INTERVIEW-Gunvor expands base metals business as banks retreat

* Hiring staff for India, South Africa, Chile

* Set up metals desk in Singapore in Feb

* This year building business in refined metals; focus on China

HONG KONG, April 25 (Reuters) - Swiss trading house Gunvor is expanding its drive into metals by adding staff globally as banks retreat from the sector, its head of industrial metals said on Friday.

Rene Van Der Kam told Reuters in an interview that the energy-focused trader is adding a worker each in India, South Africa and Chile as it looks to increase its metals trade.

That comes after it set up a metals desk in Singapore in February to build on a small team in Switzerland, as well as opening an office in Shanghai.

He said the firm is initially concentrating on trading refined metals, particularly copper in China, as well as zinc and tin, and is set to begin trading alumina, an intermediate product of aluminium, in the near future.

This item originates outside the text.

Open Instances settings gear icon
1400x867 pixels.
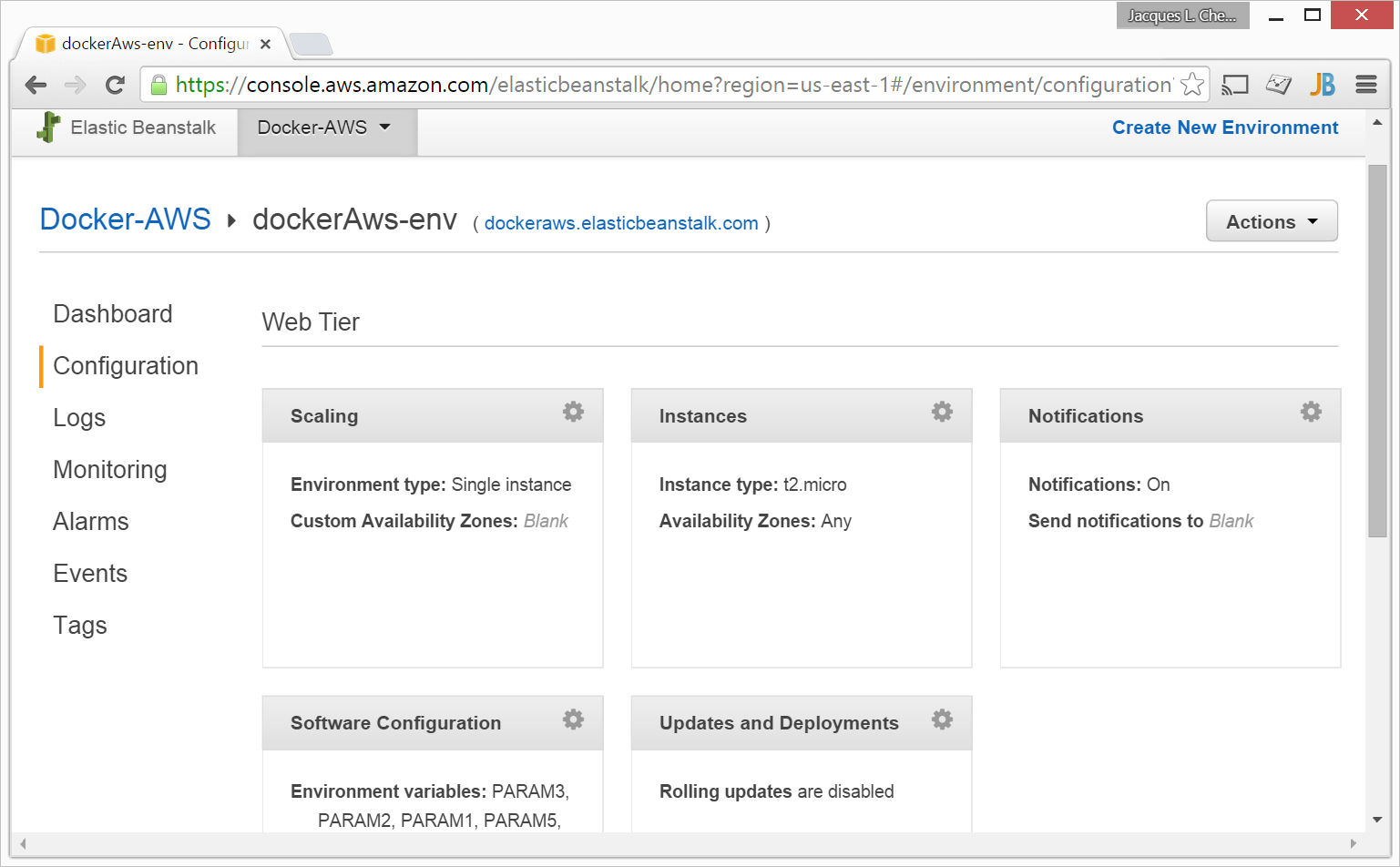942,412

"For this year, the focus is to build (the business) out globally, to make sure we have critical mass. For next year, we'd like to build on raw materials," he said.

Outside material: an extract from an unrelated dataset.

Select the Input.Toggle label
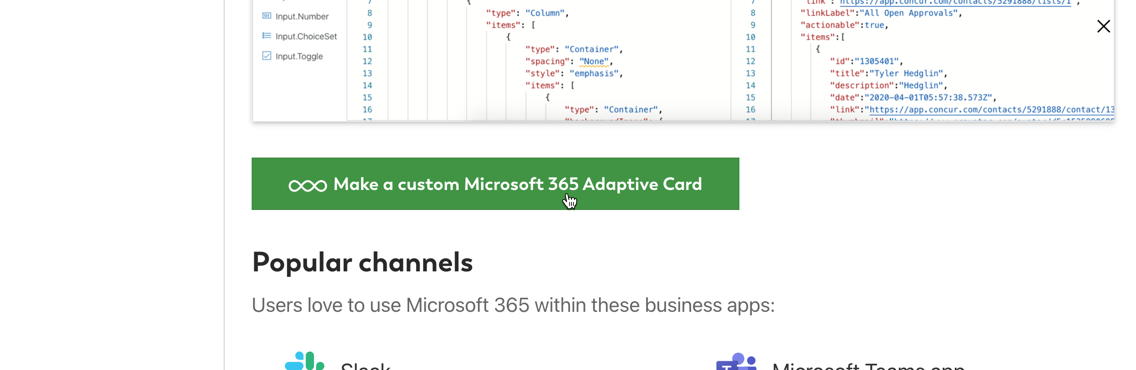Viewport: 1136px width, 370px height. [299, 56]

"With a lot of banks pulling out of this business, there are a lot of opportunities for trading companies with balance sheets and the right risk appetite."

A wave of banks have retreated from commodity trading due to tumbling profits in the face of tougher regulation, with Barclays saying last week it would will quit most of its commodities businesses.

Privately held Gunvor reported core earnings rose by a quarter in 2013 and said it expected to improve results again in 2014 despite the brief turmoil it faced last month due to the threat of sanctions given its co-founder's close ties to Russian President Vladimir Putin. Those concerns dissipated when that co-founder sold his stake in the firm.

Expansion into metals dovetails with Gunvor's diversification strategy, as well as its existing coal and iron ore businesses, Van Der Kam said.

In the first few years, the trader will aim for 50 percent of its metals business to come from structured deals and will also look to exchange equity stakes in return for raw materials, which has worked well in coal, said Van Der Kam.

"I see an opportunity to get sourcing from Africa. We are not shy in employing our balance sheet to get offtake," he said.

Still, for now Gunvor's focus for expansion remains in China where it has set up a wholly foreign owned enterprise (WFOE), entities that unlike local banks are allowed to trade physical commodities onshore and futures contracts through brokerages on the Shanghai Futures Exchange.

Trading houses and others with commodities trading WFOEs in China include Trafigura, Polish copper producer KGHM , Bank of China International, broker INTL FC Stone, Morgan Stanley, Standard Chartered, Standard Bank and Citigroup Inc.

"People have I think become a little bit too bearish on China. We remain bullish in the sense that it's a country that is constantly changing and this change will continue to offer opportunities."